** Opening Provided material block **
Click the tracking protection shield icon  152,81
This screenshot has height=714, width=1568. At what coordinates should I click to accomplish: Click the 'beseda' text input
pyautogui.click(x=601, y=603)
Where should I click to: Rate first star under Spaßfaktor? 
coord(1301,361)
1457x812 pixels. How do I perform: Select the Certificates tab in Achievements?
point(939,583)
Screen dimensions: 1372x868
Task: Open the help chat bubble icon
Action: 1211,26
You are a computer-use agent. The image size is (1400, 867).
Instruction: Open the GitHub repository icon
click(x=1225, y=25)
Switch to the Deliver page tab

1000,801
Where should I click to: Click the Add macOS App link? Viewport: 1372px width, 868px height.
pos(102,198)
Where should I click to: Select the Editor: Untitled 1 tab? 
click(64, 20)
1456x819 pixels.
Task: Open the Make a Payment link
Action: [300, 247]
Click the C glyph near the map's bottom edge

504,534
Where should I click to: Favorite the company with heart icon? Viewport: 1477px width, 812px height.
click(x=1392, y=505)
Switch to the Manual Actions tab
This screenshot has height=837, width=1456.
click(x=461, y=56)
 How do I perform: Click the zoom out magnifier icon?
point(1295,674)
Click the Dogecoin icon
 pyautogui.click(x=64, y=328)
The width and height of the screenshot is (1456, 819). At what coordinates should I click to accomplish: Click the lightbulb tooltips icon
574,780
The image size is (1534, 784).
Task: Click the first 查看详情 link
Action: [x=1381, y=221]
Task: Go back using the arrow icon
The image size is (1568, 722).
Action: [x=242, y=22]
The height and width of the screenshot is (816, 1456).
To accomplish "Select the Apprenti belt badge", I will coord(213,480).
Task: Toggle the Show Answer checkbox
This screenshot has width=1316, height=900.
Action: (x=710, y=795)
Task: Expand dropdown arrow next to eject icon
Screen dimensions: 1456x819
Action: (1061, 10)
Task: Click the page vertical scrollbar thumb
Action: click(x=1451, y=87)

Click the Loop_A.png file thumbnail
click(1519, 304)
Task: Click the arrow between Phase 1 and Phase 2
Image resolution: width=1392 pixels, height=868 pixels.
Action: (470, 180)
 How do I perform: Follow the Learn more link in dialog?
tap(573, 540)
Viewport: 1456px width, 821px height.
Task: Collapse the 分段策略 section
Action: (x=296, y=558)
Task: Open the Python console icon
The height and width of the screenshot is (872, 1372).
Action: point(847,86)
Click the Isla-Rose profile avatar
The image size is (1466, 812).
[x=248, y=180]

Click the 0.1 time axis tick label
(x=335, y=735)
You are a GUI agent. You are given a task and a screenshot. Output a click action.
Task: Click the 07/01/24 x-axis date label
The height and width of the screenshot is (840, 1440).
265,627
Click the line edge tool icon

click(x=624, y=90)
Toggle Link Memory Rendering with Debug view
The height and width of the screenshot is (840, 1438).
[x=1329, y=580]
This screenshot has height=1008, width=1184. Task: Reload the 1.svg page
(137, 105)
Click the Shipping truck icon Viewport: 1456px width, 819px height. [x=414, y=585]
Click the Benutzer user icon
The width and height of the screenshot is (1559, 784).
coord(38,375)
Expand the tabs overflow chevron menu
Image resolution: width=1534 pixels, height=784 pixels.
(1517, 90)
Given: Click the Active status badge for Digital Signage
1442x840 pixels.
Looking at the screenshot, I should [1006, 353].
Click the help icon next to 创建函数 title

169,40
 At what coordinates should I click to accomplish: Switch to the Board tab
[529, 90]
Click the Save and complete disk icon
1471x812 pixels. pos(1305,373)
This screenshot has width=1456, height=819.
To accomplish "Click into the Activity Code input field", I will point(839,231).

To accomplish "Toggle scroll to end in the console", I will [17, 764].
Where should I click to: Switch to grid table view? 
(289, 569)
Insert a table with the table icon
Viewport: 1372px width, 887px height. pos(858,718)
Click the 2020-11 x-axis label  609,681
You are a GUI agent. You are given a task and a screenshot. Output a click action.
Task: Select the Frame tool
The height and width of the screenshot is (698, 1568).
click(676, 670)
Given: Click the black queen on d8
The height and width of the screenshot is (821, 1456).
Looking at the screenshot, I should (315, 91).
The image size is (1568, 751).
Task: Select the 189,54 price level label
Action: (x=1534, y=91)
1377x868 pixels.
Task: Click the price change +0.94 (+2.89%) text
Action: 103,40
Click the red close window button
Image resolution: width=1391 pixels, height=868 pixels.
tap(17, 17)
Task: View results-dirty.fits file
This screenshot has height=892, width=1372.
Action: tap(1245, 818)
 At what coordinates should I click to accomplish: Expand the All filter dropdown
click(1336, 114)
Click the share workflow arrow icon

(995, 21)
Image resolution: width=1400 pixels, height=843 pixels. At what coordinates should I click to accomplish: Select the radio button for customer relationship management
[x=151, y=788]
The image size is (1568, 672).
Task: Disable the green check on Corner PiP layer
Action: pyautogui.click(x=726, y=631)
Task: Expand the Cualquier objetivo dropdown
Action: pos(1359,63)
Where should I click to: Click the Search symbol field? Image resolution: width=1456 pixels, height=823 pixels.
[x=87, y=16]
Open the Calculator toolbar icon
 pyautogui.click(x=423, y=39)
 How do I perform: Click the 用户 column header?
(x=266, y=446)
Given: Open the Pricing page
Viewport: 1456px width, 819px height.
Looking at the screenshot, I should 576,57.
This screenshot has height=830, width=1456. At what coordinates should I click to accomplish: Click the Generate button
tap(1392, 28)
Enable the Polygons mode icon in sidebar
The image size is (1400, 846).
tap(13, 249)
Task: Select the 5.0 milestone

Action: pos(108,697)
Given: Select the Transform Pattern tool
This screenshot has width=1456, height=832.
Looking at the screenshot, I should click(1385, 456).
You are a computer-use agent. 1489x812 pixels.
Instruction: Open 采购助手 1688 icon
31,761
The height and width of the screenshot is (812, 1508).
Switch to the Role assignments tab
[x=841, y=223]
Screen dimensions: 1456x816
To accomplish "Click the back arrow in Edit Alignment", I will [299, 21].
** Closing Provided material block **
→ **What you have to do**
The data is to be given again in full, with every line exact.

→ **Your response**
Click the tracking protection shield icon  152,81
This screenshot has height=714, width=1568. At what coordinates should I click to accomplish: Click the 'beseda' text input
pyautogui.click(x=601, y=603)
Where should I click to: Rate first star under Spaßfaktor? 
coord(1301,361)
1457x812 pixels. How do I perform: Select the Certificates tab in Achievements?
point(939,583)
Screen dimensions: 1372x868
Task: Open the help chat bubble icon
Action: 1211,26
You are a computer-use agent. The image size is (1400, 867).
Instruction: Open the GitHub repository icon
click(x=1225, y=25)
Switch to the Deliver page tab

1000,801
Where should I click to: Click the Add macOS App link? Viewport: 1372px width, 868px height.
pos(102,198)
Where should I click to: Select the Editor: Untitled 1 tab? 
click(64, 20)
1456x819 pixels.
Task: Open the Make a Payment link
Action: [300, 247]
Click the C glyph near the map's bottom edge

504,534
Where should I click to: Favorite the company with heart icon? Viewport: 1477px width, 812px height.
click(x=1392, y=505)
Switch to the Manual Actions tab
This screenshot has height=837, width=1456.
click(x=461, y=56)
 How do I perform: Click the zoom out magnifier icon?
point(1295,674)
Click the Dogecoin icon
 pyautogui.click(x=64, y=328)
The width and height of the screenshot is (1456, 819). At what coordinates should I click to accomplish: Click the lightbulb tooltips icon
574,780
The image size is (1534, 784).
Task: Click the first 查看详情 link
Action: [x=1381, y=221]
Task: Go back using the arrow icon
The image size is (1568, 722).
Action: [x=242, y=22]
The height and width of the screenshot is (816, 1456).
To accomplish "Select the Apprenti belt badge", I will coord(213,480).
Task: Toggle the Show Answer checkbox
This screenshot has width=1316, height=900.
Action: (x=710, y=795)
Task: Expand dropdown arrow next to eject icon
Screen dimensions: 1456x819
Action: (1061, 10)
Task: Click the page vertical scrollbar thumb
Action: click(x=1451, y=87)

Click the Loop_A.png file thumbnail
click(1519, 304)
Task: Click the arrow between Phase 1 and Phase 2
Image resolution: width=1392 pixels, height=868 pixels.
Action: (470, 180)
 How do I perform: Follow the Learn more link in dialog?
tap(573, 540)
Viewport: 1456px width, 821px height.
Task: Collapse the 分段策略 section
Action: (x=296, y=558)
Task: Open the Python console icon
The height and width of the screenshot is (872, 1372).
Action: point(847,86)
Click the Isla-Rose profile avatar
The image size is (1466, 812).
[x=248, y=180]

Click the 0.1 time axis tick label
(x=335, y=735)
You are a GUI agent. You are given a task and a screenshot. Output a click action.
Task: Click the 07/01/24 x-axis date label
The height and width of the screenshot is (840, 1440).
265,627
Click the line edge tool icon

click(x=624, y=90)
Toggle Link Memory Rendering with Debug view
The height and width of the screenshot is (840, 1438).
[x=1329, y=580]
This screenshot has height=1008, width=1184. Task: Reload the 1.svg page
(137, 105)
Click the Shipping truck icon Viewport: 1456px width, 819px height. [x=414, y=585]
Click the Benutzer user icon
The width and height of the screenshot is (1559, 784).
coord(38,375)
Expand the tabs overflow chevron menu
Image resolution: width=1534 pixels, height=784 pixels.
(1517, 90)
Given: Click the Active status badge for Digital Signage
1442x840 pixels.
Looking at the screenshot, I should [1006, 353].
Click the help icon next to 创建函数 title

169,40
 At what coordinates should I click to accomplish: Switch to the Board tab
[529, 90]
Click the Save and complete disk icon
1471x812 pixels. pos(1305,373)
This screenshot has width=1456, height=819.
To accomplish "Click into the Activity Code input field", I will point(839,231).

To accomplish "Toggle scroll to end in the console", I will [17, 764].
Where should I click to: Switch to grid table view? 
(289, 569)
Insert a table with the table icon
Viewport: 1372px width, 887px height. pos(858,718)
Click the 2020-11 x-axis label  609,681
You are a GUI agent. You are given a task and a screenshot. Output a click action.
Task: Select the Frame tool
The height and width of the screenshot is (698, 1568).
click(676, 670)
Given: Click the black queen on d8
The height and width of the screenshot is (821, 1456).
Looking at the screenshot, I should (315, 91).
The image size is (1568, 751).
Task: Select the 189,54 price level label
Action: (x=1534, y=91)
1377x868 pixels.
Task: Click the price change +0.94 (+2.89%) text
Action: 103,40
Click the red close window button
Image resolution: width=1391 pixels, height=868 pixels.
tap(17, 17)
Task: View results-dirty.fits file
This screenshot has height=892, width=1372.
Action: tap(1245, 818)
 At what coordinates should I click to accomplish: Expand the All filter dropdown
click(1336, 114)
Click the share workflow arrow icon

(995, 21)
Image resolution: width=1400 pixels, height=843 pixels. At what coordinates should I click to accomplish: Select the radio button for customer relationship management
[x=151, y=788]
The image size is (1568, 672).
Task: Disable the green check on Corner PiP layer
Action: pyautogui.click(x=726, y=631)
Task: Expand the Cualquier objetivo dropdown
Action: pos(1359,63)
Where should I click to: Click the Search symbol field? Image resolution: width=1456 pixels, height=823 pixels.
[x=87, y=16]
Open the Calculator toolbar icon
 pyautogui.click(x=423, y=39)
 How do I perform: Click the 用户 column header?
(x=266, y=446)
Given: Open the Pricing page
Viewport: 1456px width, 819px height.
Looking at the screenshot, I should 576,57.
This screenshot has height=830, width=1456. At what coordinates should I click to accomplish: Click the Generate button
tap(1392, 28)
Enable the Polygons mode icon in sidebar
The image size is (1400, 846).
tap(13, 249)
Task: Select the 5.0 milestone

Action: pos(108,697)
Given: Select the Transform Pattern tool
This screenshot has width=1456, height=832.
Looking at the screenshot, I should click(1385, 456).
You are a computer-use agent. 1489x812 pixels.
Instruction: Open 采购助手 1688 icon
31,761
The height and width of the screenshot is (812, 1508).
Switch to the Role assignments tab
[x=841, y=223]
Screen dimensions: 1456x816
To accomplish "Click the back arrow in Edit Alignment", I will [299, 21].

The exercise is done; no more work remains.